__Task material__
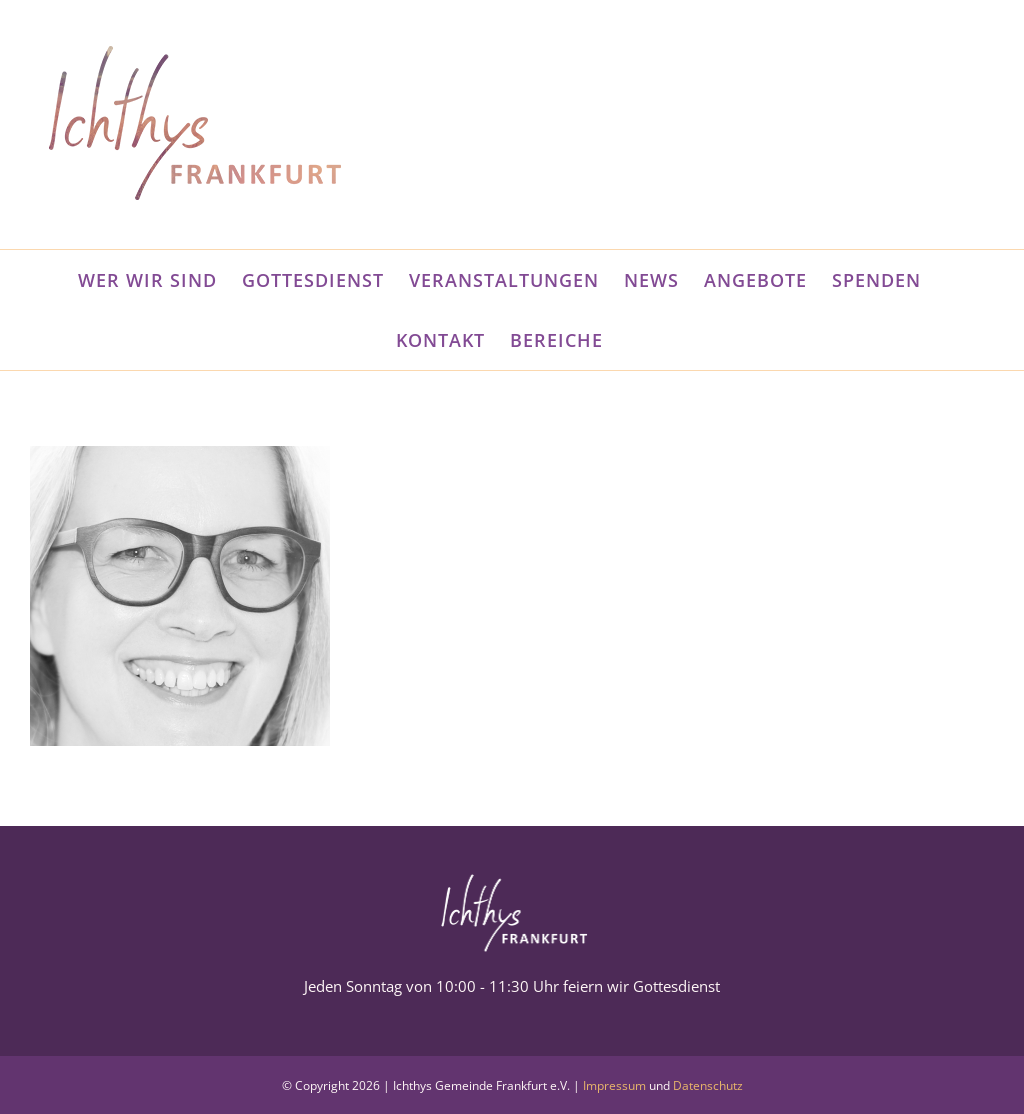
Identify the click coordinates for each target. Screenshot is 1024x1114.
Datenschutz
---
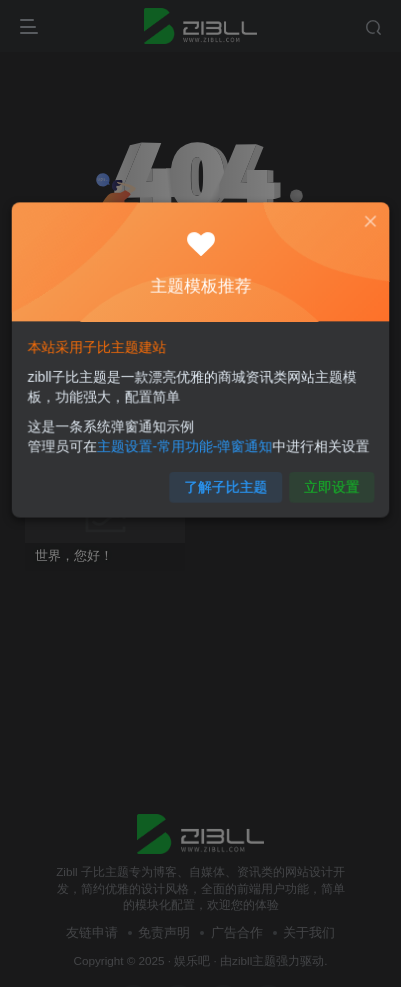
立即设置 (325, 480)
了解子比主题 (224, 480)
==
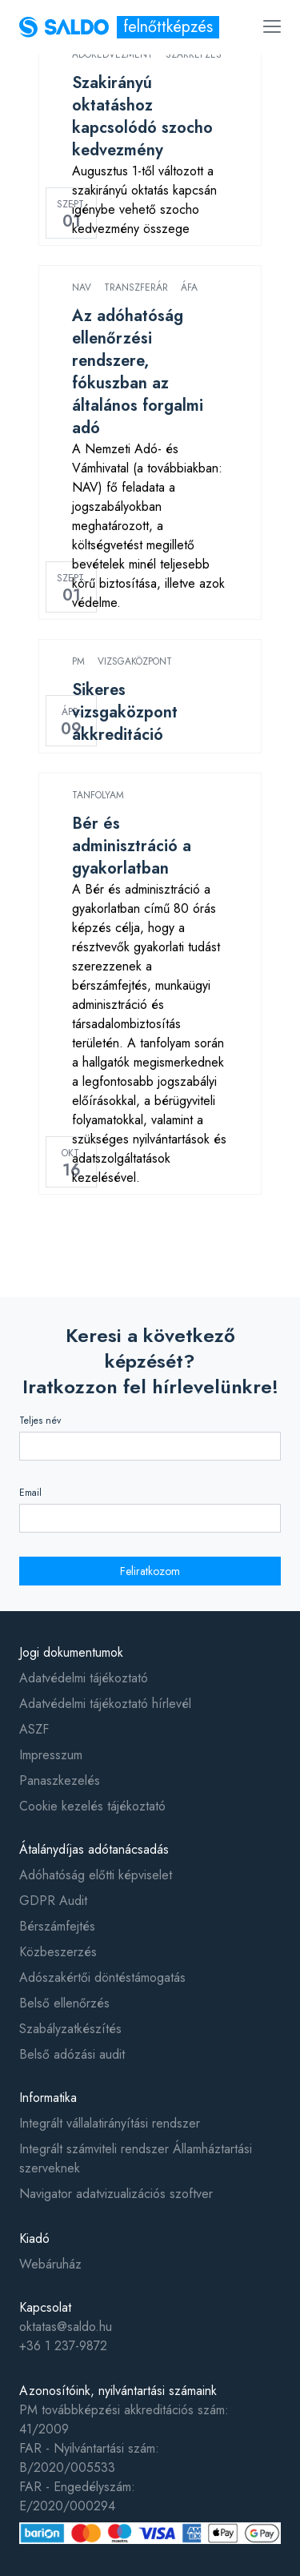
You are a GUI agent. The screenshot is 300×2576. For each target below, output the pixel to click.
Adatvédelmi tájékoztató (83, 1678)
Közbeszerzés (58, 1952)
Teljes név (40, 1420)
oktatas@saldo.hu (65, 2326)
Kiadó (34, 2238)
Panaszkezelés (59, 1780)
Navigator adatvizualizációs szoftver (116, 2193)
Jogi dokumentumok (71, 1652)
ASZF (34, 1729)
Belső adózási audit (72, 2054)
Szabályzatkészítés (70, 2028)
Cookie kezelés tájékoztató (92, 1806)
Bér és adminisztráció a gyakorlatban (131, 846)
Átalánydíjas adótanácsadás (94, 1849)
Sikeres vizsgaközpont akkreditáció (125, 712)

__Exercise directions__
Put the lines from the one containing "Identify the click" through the one containing "Datenschutz" into a Markdown table with the columns No. and Text. Number each line and leave out any blank lines.

__Response for this exercise__
| No. | Text |
|---|---|
| 1 | Identify the click coordinates for each target. Screenshot is 1024x1114. |
| 2 | Datenschutz |